Он повалил меня на колени и, размотав с моей поясницы отрез грубой ткани, стал лить воду на спину. Мой спутник не соврал, сейчас он отмоет грязь, а к утру приедет в город и продаст меня, если не Людоеду, так кому-то другому за канистру бензака. Неужели ничего нельзя сделать? Назло ему я стала кататься в песке, стараясь, чтобы как можно больше песчинок прилипло к мокрой рубахе и телу. Если ты решил отмыть свой товар, то уж я постараюсь, чтобы на это у тебя ушла вся припасенная вода! И когда ты ослабнешь от жажды, я задушу тебя собственными руками.
— Ты хотела выстрелить себе в голову два часа назад, — подняв меня с колен, он практически прошипел эти слова мне в ухо. — Тебе ж все равно. Боишься быть проданной?

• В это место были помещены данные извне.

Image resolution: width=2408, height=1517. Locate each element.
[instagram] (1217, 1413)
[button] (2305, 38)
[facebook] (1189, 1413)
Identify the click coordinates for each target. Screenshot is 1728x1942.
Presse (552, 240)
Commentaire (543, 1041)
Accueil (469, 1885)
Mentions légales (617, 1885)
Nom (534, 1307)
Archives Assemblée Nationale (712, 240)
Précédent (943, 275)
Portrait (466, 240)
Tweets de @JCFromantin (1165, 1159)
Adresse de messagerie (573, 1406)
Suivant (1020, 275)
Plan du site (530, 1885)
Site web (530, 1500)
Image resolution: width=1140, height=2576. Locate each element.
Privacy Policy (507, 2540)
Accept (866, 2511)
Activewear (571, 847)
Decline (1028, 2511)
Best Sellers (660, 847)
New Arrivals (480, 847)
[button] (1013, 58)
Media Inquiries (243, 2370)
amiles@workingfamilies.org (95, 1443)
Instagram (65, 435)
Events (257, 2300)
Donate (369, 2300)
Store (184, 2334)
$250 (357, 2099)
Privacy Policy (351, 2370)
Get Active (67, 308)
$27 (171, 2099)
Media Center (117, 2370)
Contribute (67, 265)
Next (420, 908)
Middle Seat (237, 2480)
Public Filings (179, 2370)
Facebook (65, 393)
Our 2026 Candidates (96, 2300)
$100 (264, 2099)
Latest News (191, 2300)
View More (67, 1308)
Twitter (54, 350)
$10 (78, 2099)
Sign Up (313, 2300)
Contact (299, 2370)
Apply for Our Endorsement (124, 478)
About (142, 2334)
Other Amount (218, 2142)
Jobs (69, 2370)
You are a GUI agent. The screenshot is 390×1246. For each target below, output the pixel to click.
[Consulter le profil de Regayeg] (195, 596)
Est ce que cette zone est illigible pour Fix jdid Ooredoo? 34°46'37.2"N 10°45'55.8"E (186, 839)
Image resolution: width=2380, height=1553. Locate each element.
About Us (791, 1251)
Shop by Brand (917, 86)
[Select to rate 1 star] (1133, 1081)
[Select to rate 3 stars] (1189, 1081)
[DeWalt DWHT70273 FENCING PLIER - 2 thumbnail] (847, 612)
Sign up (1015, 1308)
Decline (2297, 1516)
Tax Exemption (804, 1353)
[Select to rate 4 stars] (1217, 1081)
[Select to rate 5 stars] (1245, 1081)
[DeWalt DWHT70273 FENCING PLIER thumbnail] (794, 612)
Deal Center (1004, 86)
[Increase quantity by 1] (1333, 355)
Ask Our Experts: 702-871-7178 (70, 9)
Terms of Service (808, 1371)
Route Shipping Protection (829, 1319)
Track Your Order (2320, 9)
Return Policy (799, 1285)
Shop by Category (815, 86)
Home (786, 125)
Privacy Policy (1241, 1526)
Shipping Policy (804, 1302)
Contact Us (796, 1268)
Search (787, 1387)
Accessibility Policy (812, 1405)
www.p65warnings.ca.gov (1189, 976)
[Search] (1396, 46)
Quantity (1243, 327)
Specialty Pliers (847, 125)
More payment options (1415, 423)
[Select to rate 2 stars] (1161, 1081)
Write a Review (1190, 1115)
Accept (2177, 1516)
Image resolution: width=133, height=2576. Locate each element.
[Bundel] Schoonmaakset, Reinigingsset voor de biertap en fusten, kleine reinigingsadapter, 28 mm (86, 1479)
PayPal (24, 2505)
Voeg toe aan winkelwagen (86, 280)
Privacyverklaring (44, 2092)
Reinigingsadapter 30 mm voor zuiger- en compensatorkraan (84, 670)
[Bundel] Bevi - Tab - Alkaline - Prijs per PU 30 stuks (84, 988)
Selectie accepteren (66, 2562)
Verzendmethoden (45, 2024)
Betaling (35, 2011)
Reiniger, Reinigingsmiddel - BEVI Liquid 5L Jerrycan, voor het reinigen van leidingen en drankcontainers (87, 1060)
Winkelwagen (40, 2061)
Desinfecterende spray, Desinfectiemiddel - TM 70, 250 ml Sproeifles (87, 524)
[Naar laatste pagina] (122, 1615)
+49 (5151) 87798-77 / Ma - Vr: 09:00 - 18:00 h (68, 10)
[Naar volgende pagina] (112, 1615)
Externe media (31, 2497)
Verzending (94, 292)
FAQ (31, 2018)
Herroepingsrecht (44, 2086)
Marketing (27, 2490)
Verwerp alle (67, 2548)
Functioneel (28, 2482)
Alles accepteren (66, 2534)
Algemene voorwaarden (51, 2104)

— Я и тебя боюсь, — отчаянно выпалила я, прежде чем подумать, что говорю, и услышала в своем голосе жалобные всхлипы. — Умереть не страшно. Страшно не знать, за что ты умираешь, — я сомкнула челюсть и почувствовала хруст песка на зубах. Образ темноволосой женщины с голубыми глазами сразу же был услужливо подкинут моей памятью. Я будто снова услышала ее слова. — Она всегда так говорила.
Дрожь колотила мое мокрое тело, но я уже не обращала на нее внимание. Сейчас казалось, что я дрожу больше от страха. Почему ты не прикончил меня сразу? Хотя с другой стороны, может, он и прав. Лучше пусть выручит за меня несколько канистр бензака, чем я умру просто так. Тогда хоть вода, потраченная на меня, окупится.
Подумав об этом, я внезапно ощутила какое-то удивительное чувство отстраненности. Словно все, что происходит, на самом деле происходит с кем-то другим. А я – так, сторонний наблюдатель. Тот вариант, где я вообразила, что давно умерла, вдруг показался мне по-настоящему привлекательным! Если так легче, то лучше действительно считать себя мертвой. А если я мертва, то какая разница, как будут измываться над моим живым трупом? Тем более, если за мертвеца кого-то будет ждать награда.
Я покорно опустилась на колени и стояла так несколько минут, молча пялясь на его ботинки, прежде чем почувствовала, как мужчина начал смывать с моей шеи грязь. Я отрешенно подумала, что единственные прикосновения мужчины, которые я когда-либо чувствовала, были лишь в жестоких схватках. И когда он, запрокинув мою голову, смывал песок с лица, в котором я успела вымазаться сполна, больно проводил грубой ладонью по моим щекам, я закрыла глаза, стараясь не думать о том, что будет впереди.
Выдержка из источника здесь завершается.